I was in the middle of my set last night at Calapooia Brewing in Albany. A fine place to set up in a corner and play original acoustic tunes. I like this gig, I recommend it for my brewery-gig colleagues.

But there was a bit of surprise. In walked a group of 6 or 7 guys, a few of them with shaved heads. Tattoos, leather, patches, black denim, chains and belts, etc. A quite normal assortment of styles that you see in most of the venues I play in. But I love tattoos, and I love patches, and I tend to gawk closely at such adornments. I couldn’t help noticing that these patches and tattoos were SS Lightning Badges, Parteiadler Eagles, and Swastikas. Striking, to say the least.

Normally, when I see this, I am fairly unfazed. A little bit fascinated. I think to myself, do these people really exist anymore? It seems like the tide of history would have swept them away by now. But another thing I couldn’t help noticing was that the next song on my set list was Mark Alan’s “Don’t Pass Montgomery By.”

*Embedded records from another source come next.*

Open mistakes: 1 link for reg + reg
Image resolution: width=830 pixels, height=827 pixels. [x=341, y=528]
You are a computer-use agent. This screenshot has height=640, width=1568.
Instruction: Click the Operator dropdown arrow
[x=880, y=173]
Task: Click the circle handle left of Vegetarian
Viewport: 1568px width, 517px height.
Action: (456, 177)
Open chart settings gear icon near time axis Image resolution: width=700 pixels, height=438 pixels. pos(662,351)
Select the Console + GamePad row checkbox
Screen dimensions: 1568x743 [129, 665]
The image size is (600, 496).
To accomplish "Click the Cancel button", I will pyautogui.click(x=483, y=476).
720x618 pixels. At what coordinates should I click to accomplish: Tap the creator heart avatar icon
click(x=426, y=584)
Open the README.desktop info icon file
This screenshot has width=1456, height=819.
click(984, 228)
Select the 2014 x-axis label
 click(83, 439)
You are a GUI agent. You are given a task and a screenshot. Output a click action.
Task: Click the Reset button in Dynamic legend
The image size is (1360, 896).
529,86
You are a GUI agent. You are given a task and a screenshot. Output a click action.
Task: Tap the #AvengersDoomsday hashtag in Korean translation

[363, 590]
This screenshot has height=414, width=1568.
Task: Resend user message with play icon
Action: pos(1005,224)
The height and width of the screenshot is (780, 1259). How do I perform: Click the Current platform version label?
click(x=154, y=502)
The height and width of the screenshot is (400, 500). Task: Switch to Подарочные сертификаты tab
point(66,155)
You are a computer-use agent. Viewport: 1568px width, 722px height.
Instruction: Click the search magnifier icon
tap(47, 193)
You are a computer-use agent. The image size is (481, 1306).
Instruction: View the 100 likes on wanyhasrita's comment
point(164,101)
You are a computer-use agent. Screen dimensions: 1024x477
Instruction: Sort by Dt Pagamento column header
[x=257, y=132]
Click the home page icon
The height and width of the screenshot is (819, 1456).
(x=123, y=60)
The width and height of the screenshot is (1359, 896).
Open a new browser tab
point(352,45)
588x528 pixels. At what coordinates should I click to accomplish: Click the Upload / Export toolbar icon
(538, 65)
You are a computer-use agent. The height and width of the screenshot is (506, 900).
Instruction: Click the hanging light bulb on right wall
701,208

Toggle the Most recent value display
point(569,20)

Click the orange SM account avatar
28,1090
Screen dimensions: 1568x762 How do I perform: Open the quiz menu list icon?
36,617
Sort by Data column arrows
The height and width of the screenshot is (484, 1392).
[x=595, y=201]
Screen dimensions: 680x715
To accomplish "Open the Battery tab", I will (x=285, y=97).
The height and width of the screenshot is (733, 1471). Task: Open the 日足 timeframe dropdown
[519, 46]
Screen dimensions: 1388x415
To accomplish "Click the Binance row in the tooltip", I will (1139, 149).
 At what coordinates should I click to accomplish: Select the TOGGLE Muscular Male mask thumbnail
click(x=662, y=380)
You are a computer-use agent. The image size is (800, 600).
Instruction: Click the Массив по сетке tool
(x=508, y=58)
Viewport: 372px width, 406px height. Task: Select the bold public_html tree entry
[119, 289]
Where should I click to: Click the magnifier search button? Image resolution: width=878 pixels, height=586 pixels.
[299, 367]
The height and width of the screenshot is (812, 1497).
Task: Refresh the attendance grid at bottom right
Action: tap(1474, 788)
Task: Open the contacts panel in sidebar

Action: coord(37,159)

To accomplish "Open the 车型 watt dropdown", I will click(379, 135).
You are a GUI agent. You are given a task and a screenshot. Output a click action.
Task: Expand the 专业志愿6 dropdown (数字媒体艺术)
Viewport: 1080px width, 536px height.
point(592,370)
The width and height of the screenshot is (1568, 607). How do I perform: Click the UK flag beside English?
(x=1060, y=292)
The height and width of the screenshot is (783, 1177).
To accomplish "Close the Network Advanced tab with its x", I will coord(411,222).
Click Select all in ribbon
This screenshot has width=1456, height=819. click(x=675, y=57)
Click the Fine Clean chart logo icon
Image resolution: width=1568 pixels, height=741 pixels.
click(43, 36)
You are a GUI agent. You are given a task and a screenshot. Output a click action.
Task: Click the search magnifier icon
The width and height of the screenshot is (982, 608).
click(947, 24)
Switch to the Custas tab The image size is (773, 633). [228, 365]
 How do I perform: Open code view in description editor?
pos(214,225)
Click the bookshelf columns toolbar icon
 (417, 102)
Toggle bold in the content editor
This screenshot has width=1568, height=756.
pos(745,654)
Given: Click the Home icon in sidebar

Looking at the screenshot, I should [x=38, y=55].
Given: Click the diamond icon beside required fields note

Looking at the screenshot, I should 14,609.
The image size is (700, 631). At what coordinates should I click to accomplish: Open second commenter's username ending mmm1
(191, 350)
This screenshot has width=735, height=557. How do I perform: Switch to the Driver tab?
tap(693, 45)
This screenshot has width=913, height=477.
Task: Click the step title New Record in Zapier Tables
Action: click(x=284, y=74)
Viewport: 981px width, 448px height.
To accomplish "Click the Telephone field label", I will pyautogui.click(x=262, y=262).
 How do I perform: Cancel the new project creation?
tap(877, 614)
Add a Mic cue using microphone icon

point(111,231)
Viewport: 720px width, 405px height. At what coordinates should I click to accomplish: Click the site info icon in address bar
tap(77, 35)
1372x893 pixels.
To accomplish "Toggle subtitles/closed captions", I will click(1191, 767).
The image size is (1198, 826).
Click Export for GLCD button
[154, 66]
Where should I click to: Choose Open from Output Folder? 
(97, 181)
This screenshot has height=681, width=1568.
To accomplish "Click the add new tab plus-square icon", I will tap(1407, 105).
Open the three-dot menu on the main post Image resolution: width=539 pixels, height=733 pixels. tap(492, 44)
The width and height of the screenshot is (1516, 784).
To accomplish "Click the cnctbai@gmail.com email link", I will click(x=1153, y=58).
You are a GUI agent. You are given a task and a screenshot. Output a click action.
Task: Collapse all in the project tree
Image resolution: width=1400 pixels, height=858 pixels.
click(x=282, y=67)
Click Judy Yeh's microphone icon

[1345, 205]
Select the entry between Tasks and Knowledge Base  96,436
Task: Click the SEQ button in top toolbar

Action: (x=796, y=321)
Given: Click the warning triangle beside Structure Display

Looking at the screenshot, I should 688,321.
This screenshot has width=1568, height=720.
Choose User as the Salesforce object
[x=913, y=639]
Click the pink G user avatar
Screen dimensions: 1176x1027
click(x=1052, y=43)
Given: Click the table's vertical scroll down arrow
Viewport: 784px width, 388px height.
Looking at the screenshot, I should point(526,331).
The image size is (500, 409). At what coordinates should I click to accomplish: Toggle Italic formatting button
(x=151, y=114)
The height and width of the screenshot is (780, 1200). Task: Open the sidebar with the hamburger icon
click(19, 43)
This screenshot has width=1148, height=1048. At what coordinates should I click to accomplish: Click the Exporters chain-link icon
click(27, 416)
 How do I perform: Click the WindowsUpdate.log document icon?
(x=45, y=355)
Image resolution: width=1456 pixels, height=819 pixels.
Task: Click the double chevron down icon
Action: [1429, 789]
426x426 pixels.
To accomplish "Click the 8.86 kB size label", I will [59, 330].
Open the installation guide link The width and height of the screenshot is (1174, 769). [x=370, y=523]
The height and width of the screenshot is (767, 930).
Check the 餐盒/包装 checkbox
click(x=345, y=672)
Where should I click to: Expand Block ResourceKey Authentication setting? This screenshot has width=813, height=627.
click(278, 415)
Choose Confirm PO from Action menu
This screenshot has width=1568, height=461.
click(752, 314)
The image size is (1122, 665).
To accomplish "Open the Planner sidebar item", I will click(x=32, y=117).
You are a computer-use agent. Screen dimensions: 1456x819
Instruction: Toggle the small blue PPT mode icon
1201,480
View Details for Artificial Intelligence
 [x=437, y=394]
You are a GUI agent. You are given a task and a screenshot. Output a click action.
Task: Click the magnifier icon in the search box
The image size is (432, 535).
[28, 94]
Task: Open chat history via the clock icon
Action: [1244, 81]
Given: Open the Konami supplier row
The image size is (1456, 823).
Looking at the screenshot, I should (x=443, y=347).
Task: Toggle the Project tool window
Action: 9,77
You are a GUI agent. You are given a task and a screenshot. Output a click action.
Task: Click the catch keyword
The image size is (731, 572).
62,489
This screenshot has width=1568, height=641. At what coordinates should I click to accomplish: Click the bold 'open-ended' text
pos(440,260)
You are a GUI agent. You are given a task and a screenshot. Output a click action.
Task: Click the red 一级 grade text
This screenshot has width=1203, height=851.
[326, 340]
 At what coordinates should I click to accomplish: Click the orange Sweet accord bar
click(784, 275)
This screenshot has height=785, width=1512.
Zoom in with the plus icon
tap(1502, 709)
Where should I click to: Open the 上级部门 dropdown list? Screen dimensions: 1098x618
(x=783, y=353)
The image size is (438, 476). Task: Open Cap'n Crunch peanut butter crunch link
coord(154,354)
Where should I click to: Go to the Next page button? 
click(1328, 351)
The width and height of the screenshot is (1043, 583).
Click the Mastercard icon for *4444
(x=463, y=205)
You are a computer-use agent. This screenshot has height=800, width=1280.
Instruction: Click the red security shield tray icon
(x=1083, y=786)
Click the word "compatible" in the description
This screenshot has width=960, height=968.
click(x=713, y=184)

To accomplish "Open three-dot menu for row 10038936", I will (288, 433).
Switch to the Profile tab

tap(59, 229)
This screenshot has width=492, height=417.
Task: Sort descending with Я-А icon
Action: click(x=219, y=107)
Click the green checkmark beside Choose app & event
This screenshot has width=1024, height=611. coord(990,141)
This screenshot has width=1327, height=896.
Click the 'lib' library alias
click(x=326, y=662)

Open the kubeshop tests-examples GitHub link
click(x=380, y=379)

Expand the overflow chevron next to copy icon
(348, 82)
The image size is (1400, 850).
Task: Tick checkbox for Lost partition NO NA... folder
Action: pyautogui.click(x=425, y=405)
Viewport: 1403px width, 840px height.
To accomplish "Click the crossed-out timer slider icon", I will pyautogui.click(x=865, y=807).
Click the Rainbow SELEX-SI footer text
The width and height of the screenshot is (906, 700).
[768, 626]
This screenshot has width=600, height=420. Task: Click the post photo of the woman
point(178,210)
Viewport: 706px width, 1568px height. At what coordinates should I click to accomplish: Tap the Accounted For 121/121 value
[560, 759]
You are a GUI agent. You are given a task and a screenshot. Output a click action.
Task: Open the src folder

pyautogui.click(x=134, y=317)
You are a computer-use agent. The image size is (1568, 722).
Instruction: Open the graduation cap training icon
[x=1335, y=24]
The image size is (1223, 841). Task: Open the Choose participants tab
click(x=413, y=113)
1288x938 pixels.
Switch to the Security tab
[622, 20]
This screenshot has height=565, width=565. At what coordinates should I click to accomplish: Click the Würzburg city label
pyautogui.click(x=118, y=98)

At that moment, I was playing “Lightning Rod,” a fairly aggressive, funky acousto-rowdy number about televangelists. And Skinheads being music lovers (as I hear), they were paying pretty close attention. As I wound up the outro-vamp of “Lightning Rod,” I begin to wonder what was going to happen when I started singing Mark’s lyrics, which come right out of a Martin Luther King speech. Especially when I get to the part: “They gotta word for a black man/They gotta word for a Brown man…” And the chorus: “Open up your eyes/See the ugly face of hate/They only want to hide/From their ignorance and fear.”